Expression of RGMb in brain tissue of MCAO rats and its relationship with axonal regeneration.

OBJECTIVE: To investigate the changes in the expression of repulsive guidance molecule b (RGMb) in brain tissue of rats with ischemic cerebral infarction and determine its relationship with axonal regeneration, synapse remodeling and magnetic resonance imaging (MRI) parameters with magnetic resonance diffusion tensor imaging as the dynamic continuous monitoring method in vivo, so as to explore the pathophysiological mechanism of the occurrence, development and prognosis of cerebral infarction. METHODS: Ninety Sprague-Dawley (SD) rats were randomly divided into six groups, namely control group, middle cerebral artery occlusion (MCAO) 12-h group, MCAO 24-h group, MCAO 48-h group, MCAO 7-day group and MCAO 10-day group, each of 15 animals.

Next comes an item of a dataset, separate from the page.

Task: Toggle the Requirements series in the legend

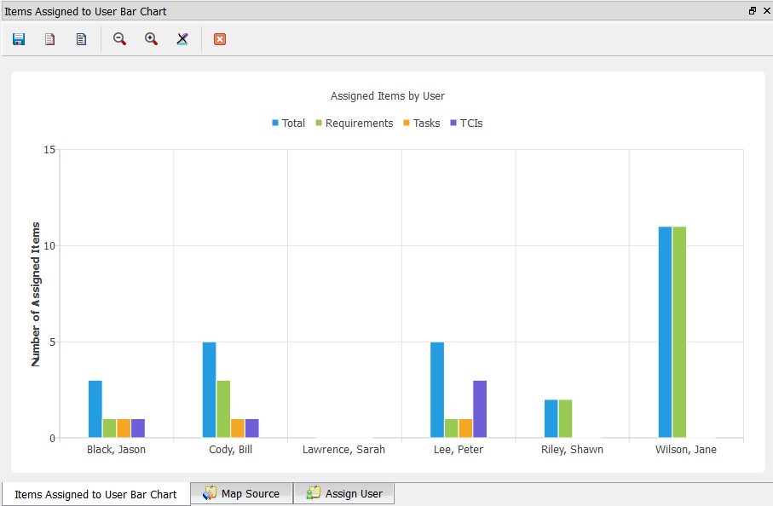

Rats were examined by head MRI at corresponding time points, followed by measurement of apparent diffusion coefficient (ADC) and fractional anisotropy (FA) values. Subsequently, brain tissues were taken to detect the expression of RGMb, axonal regeneration and synapse remodeling. RESULTS: After infarction, ADC and FA values of the infarcted core area were lower in rats of each group compared to those in rats of normal group (P<0.05), which was lowest at 12h. The positive expressions of RGMb and synaptophysin were continuously increased from the 12th hour after operation, which reached a peak at 48h; while axonas was gradually reduced after operation in each group, which revealed the most obvious damage in the MCAO 24-h group. The protein expression of RGMb was negatively correlated with MRI parameters and axon growth. CONCLUSION: After supratentorial cerebral infarction, the expressions of RGMb and synaptophysin were up-regulated in rats, neurofilament protein (NF-200) expression was decreased, and MRI parameters (ADC and FA values) were reduced, indicating that RGMb protein may be involved in the regeneration and remodeling of axons and synapses, and exert an important role in pathophysiological processes such as nerve regeneration disturbance and neuron apoptosis after cerebral ischemia injury. In vivo MRI can be a noninvasive technique to monitor the areas of cerebral infarction and the recovery of neurological function.